DIRECTIONS:
Decide whether each statement agrees with the article comparing Lightroom and Photoshop, answering yes or no and quoting the deciding words of the article exactly. 1. Lightroom can also be used as a RAW converter. 2. Local adjustments in Lightroom can be precise down to a single pixel. 3. Photoshop allows work on multiple images through its Layers feature.

EXTRACT PROVIDED:
>>>

Back in the “old days”, we used to shoot photos with our film cameras and then take the film to the local lab to have them developed. Back then Photoshop was associated with computer geeks and designers. We never quite knew what sort of photos would come back to us. I’m willing to admit, the anticipation was fun! But times have certainly changed.
With the advent of DSLR and mirrorless cameras, every landscape photographer wants to master the art of post-processing. This step is now, after all, an integral part of a typical digital nature photography workflow.
Two of the current and most popular software programs for post processing are Adobe Lightroom and Adobe Photoshop. Although the two programs do share some overlapping capabilities, there is an ongoing debate about which one is the best software program for nature photography. So, how do you choose between the two?
Lightroom vs. Photoshop
The answer to this question depends upon what you are trying to accomplish with your nature photography. Before I try to answer this question, let’s look at what each program does best and when to use each one.
Adobe Lightroom is a tool with two very powerful functions combined into one. Not only is it a highly sophisticated photo management tool, but you can also use it as an RAW converter. Some of the most powerful editing features are built into its RAW converter. With these, the software is geared towards photographers who want to bring out the most incredible details and vibrant colors produced by their DSLR and mirrorless cameras.
Over the years, Lightroom has also added some local adjustment capabilities using brushes, gradient filters, and range masks. However, these local adjustment features are quite simple and basic when compared to what is found in Photoshop. They are well-suited for photographers who are looking to balance light, manage contrast, and correct some basic coloring on a single image.
Which brings us to two of the biggest advantages of working with Adobe Photoshop. With Photoshop, you can work on multiple images using Photoshop Layers feature. Also, local adjustments in Photoshop can be extremely precise even down to a single pixel (Lightroom doesn’t have this ability).

<<<

SOURCE DATA:

>>>

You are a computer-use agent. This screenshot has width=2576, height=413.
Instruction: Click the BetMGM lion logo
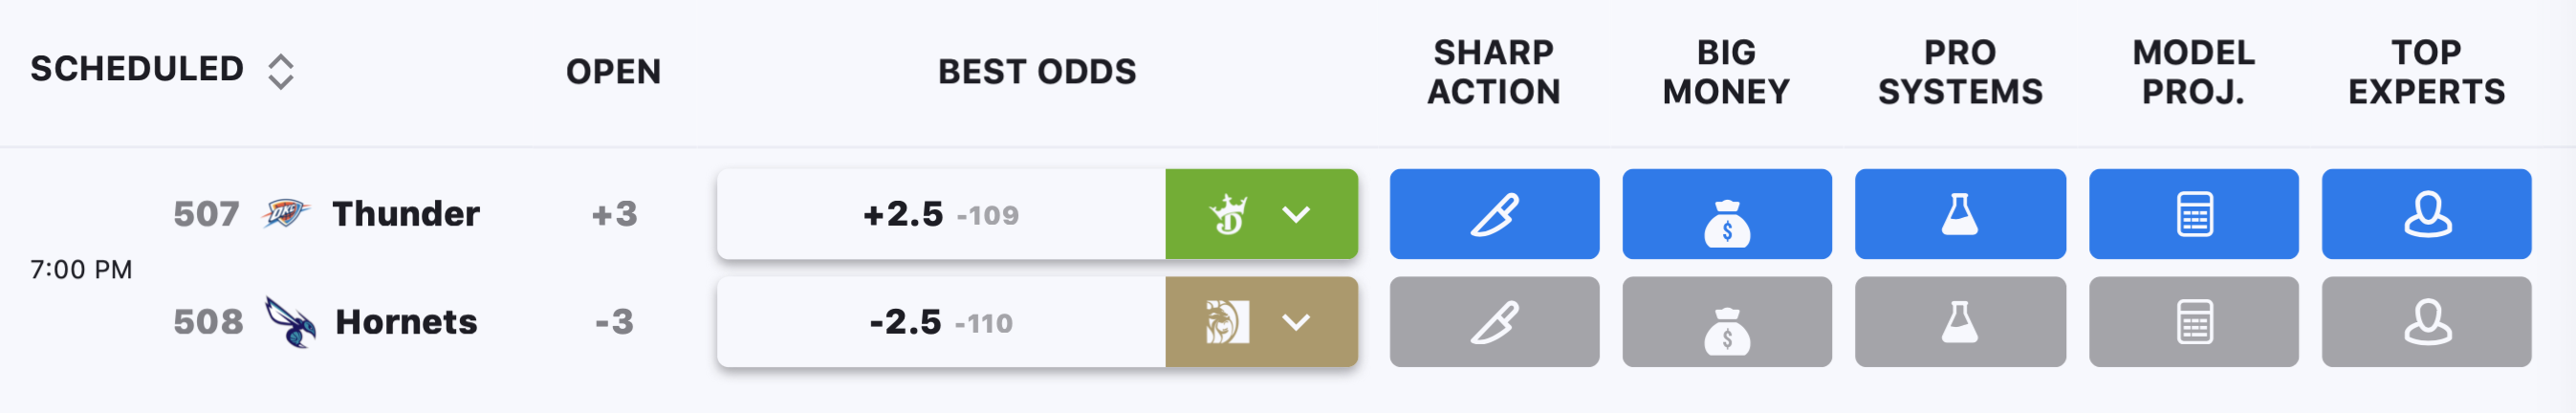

<<<

TASK OUTPUT:
1. Yes: "Not only is it a highly sophisticated photo management tool, but you can also use it as an RAW converter."
2. No: "Also, local adjustments in Photoshop can be extremely precise even down to a single pixel (Lightroom doesn’t have this ability)."
3. Yes: "With Photoshop, you can work on multiple images using Photoshop Layers feature."